The score contributes to one of three workflow states:

Ready — complete to a sufficient degree and can be used
Ready – Partial — usable, with some fields missing
Needs Review — invalid, critically incomplete, or below the quality threshold

The state controls what happens next.

Interview angles, outreach hooks, and follow-up questions are generated when the profile is marked Ready or Ready – Partial.

5. Deliver the result

The same pipeline is available through:

a minimal local web form;
a POST /research endpoint;
a command-line workflow for one-off or scripted runs;
an optional Notion writer for completed briefs.

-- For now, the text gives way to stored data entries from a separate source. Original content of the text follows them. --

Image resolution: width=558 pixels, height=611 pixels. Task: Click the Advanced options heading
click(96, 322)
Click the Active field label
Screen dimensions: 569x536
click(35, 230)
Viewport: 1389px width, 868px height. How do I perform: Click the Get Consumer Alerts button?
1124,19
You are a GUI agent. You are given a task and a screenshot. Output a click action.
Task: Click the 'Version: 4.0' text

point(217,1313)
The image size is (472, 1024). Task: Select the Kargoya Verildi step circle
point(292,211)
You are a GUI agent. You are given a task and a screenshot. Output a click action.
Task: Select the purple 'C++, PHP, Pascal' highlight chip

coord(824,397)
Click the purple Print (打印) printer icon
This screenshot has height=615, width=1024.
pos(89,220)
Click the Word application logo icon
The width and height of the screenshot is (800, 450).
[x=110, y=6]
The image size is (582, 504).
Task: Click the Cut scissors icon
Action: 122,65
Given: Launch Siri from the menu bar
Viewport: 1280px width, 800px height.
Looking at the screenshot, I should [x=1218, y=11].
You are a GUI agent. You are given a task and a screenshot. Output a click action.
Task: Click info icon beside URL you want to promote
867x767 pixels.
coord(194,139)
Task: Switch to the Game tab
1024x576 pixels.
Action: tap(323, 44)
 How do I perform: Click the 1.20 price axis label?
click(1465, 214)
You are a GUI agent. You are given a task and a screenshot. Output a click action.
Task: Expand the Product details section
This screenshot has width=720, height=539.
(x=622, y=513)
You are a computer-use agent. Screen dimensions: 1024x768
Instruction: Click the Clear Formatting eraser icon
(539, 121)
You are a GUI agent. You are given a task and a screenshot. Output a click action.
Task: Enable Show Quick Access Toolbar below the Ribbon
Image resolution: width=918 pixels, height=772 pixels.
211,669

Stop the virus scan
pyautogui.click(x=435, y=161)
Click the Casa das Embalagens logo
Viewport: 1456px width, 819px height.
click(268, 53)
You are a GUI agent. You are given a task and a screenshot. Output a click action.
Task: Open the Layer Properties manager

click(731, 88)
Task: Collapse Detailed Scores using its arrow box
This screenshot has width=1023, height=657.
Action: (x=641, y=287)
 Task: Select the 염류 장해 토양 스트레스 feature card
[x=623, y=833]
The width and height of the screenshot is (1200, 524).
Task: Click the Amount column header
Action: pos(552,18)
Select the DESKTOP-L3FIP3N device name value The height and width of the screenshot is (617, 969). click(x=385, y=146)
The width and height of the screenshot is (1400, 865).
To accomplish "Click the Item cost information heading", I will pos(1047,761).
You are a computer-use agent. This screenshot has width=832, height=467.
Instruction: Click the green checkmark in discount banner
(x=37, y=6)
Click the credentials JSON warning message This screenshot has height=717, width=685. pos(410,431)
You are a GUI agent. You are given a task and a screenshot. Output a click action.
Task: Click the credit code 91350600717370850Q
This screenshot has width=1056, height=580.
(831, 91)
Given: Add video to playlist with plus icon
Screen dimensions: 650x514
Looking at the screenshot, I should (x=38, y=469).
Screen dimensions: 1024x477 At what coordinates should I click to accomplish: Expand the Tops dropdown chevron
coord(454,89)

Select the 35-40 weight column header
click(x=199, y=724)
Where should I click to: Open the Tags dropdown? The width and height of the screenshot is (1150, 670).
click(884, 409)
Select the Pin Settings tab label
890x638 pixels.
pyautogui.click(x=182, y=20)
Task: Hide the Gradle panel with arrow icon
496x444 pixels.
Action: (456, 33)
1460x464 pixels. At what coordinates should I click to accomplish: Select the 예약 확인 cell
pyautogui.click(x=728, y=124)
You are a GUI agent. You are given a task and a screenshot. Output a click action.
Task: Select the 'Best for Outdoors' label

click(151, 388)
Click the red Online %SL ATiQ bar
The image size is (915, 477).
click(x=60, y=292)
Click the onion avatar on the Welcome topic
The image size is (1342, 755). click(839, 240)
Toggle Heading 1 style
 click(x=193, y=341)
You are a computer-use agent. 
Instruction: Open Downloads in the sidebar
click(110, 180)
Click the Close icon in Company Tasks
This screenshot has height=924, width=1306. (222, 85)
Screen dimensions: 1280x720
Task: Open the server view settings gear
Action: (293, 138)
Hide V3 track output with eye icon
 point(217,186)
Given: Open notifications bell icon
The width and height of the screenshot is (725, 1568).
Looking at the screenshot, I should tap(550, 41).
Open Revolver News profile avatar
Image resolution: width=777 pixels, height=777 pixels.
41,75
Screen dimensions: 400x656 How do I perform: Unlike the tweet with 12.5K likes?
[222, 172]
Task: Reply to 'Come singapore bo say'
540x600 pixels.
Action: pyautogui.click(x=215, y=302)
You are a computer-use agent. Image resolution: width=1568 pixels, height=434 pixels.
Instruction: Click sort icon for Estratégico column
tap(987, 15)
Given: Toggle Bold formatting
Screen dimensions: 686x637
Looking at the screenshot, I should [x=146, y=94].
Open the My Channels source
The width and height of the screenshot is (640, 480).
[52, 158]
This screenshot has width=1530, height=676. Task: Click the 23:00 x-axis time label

A dry-run mode is available for testing results. This mode doesn't add results to Notion.

What exists now

The repository contains a working Node.js research service with:

website and recent-news collection
entity filtering
Anthropic-based structured extraction
runtime schema validation and repair attempts
quality scoring and review routing
conditional interview-angle generation
optional Notion output
web, API, and command-line interfaces
automated tests for high-risk validation and routing behaviour

The project is an evolving internal tool that can complete the research workflow end-to-end.

What I learned

Planning is the key to getting good results. Source selection, explicit schemas, failure handling, and downstream permissions have more influence on trustworthiness than instructing a model to be accurate. A model can turn research into a useful brief, but only when the rest of the product has already set up boundaries for the LLM.

Fast prototyping continues to deliver the most valuable wins in projects — the visual workflow helped me understand the basic structure quickly, an rebuilding it in code forced me to confront its weaknesses and define what ready and failure meant for the results.

Above all, I learned that exposing uncertainty can be the key to success.

Where it could go

Further improvements could include stronger website extraction, a repeatable evaluation set for difficult company-name collisions, and monitoring that reveals when retrieval quality or model output begins to degrade.